Giornata della Memoria, la storia del "ragazzino del tram" Emanuele
Marco Guerra - Città del Vaticano
Coltivare la memoria, in occasione della Giornata dedicata delle vittime della Shoah, permette di conoscere le persecuzioni, le deportazioni, gli orrori e le indicibili violenze che portarono allo sterminio di sei milioni di persone. "Nonostante tutto continuo a credere nell'intima bontà delle persone", scrive Anne Frank nelle ultime pagine del suo Diario. Una considerazione che ricorda come la luce del bene e della speranza può illuminare anche i frangenti più bui della storia. Non fa eccezione il rastrellamento del ghetto di Roma avvenuto il 16 ottobre del 1943, in seguito al quale oltre 1.200 ebrei furono deportati nei campi di concentramento tedeschi. Solo 15 uomini e una donna fecero ritorno a casa.
La caparbietà di una madre
Legata alle ore di quella terribile giornata è la testimonianza di Emanuele di Porto, ebreo romano, classe 1931, che in quel 16 ottobre fu protagonista di un drammatico intreccio fra tragedia e salvezza, dolore e altruismo. La vita di un adolescente scampato alla ferocia dei nazisti grazie alla forza e la caparbietà di una madre e il coraggio di un gruppo tranvieri. Incontriamo Emanuele, che resterà per sempre "il ragazzino del tram", nel quartiere ebraico di Roma. Scende dal suo appartamento di via della Reginella, lo stesso in cui, poco più di 81 anni fa, viveva con la madre il padre e altri sei fratelli. Appena dodicenne, all’alba di quella giornata, Emanuele vide sua mamma Virginia uscire di casa per avvertire il marito, al lavoro nella stazione Termini, che nel “ghetto” erano arrivati i tedeschi. Sulla strada del rientro, Virginia viene fermata in piazza Mattei e caricata su una camionetta dai nazisti. Emanuele vede la scena dalla finestra e d’istinto corre giù. “Nella mia testa pensavo di salvarla”, dice con gli occhi lucidi. Un soldato lo vede e fa salire sul camion anche lui, ma Virginia lo rimanda giù con uno spintone e poi riesce a convincere i militari che quel ragazzino non è un ebreo. Poi, con un ultimo gesto di altruismo, la giovane mamma di sei figli prende la tessera del pane, ci scrive sopra di consegnarla alla famiglia Di Porto e la getta dalla camionetta. Qualcuno, giorni dopo, porterà al marito il prezioso documento per l’approvvigionamento alimentare.

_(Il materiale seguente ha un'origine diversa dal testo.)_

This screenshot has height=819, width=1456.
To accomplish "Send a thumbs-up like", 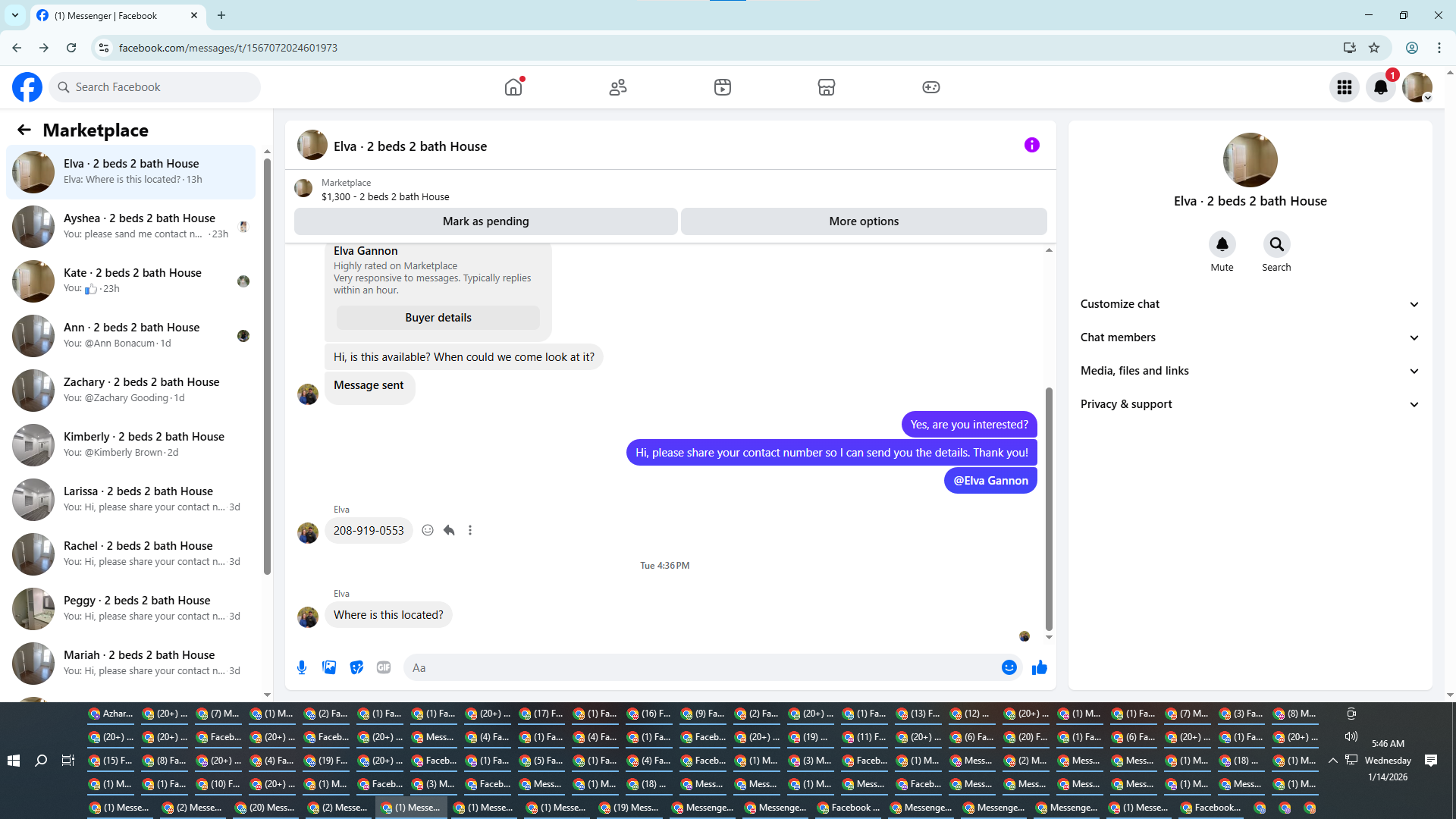I will point(1039,667).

L’incontro con i tranvieri
Intanto Emanuele dopo il blitz dei nazisti inizia a camminare per uscire dal ghetto. Arriva in piazza Monte Savello dove all’epoca c’era il capolinea dei tram e sale sul primo mezzo che trova, la cosiddetta "circolare". “'Sono un ebreo, i tedeschi mi cercano', ho detto al bigliettaio che mi ha protetto e dato il suo pranzo”, racconta Emanuele dell’incontro con il primo tranviere in cui si imbatte, che poi lo lascia in “custodia” ai colleghi del turno successivo, una catena di solidarietà e coraggio durata due notti e tre giorni finché un altro ebreo tranviere non lo trova casualmente nel deposito della Prenestina e lo avvisa che suo padre e i suoi fratelli sono ancora vivi e lo stanno cercando. “Mi hanno salvato la vita rischiando la loro”, sottolinea Emanuele, che si definisce uno “che non mai stato bambino e che non sarà mai un vecchio”, perché nel suo cuore, il tempo s'è fermato.
Una vita senza odio e rancore
Emanuele Di Porto non ha mai coltivato il sentimento del rancore e sostiene di aver trovato “il buono e il cattivo dappertutto”. “Non provo odio - spiega - in realtà fino a pochi anni fa non mi ero nemmeno reso conto che la mia storia fosse importante. Se ci rifletto, sono stato solo fortunato ad aver incontrato persone giuste che mi hanno salvato la vita”. “Ho avuto una vita lunga e piena di soddisfazioni - prosegue - e l’esperienza mi fa credere che l’ignoranza e l’invidia siano tra le principali cause della cattiveria”. Prima concludere il suo racconto Emanuele invita tutti “a essere più buoni” e dedica un ultimo pensiero al sacrificio della madre che gli ha donato la vita per una seconda volta la mattina del 16 ottobre di quasi 82 anni fa. “Quando visitai il campo di concentramento di Birkenau la guida ci mostrò dove furono fatti scendere gli ebrei romani. Allora mia sorella disse che lì era morta mamma e recitammo un salmo assieme al rabbino”.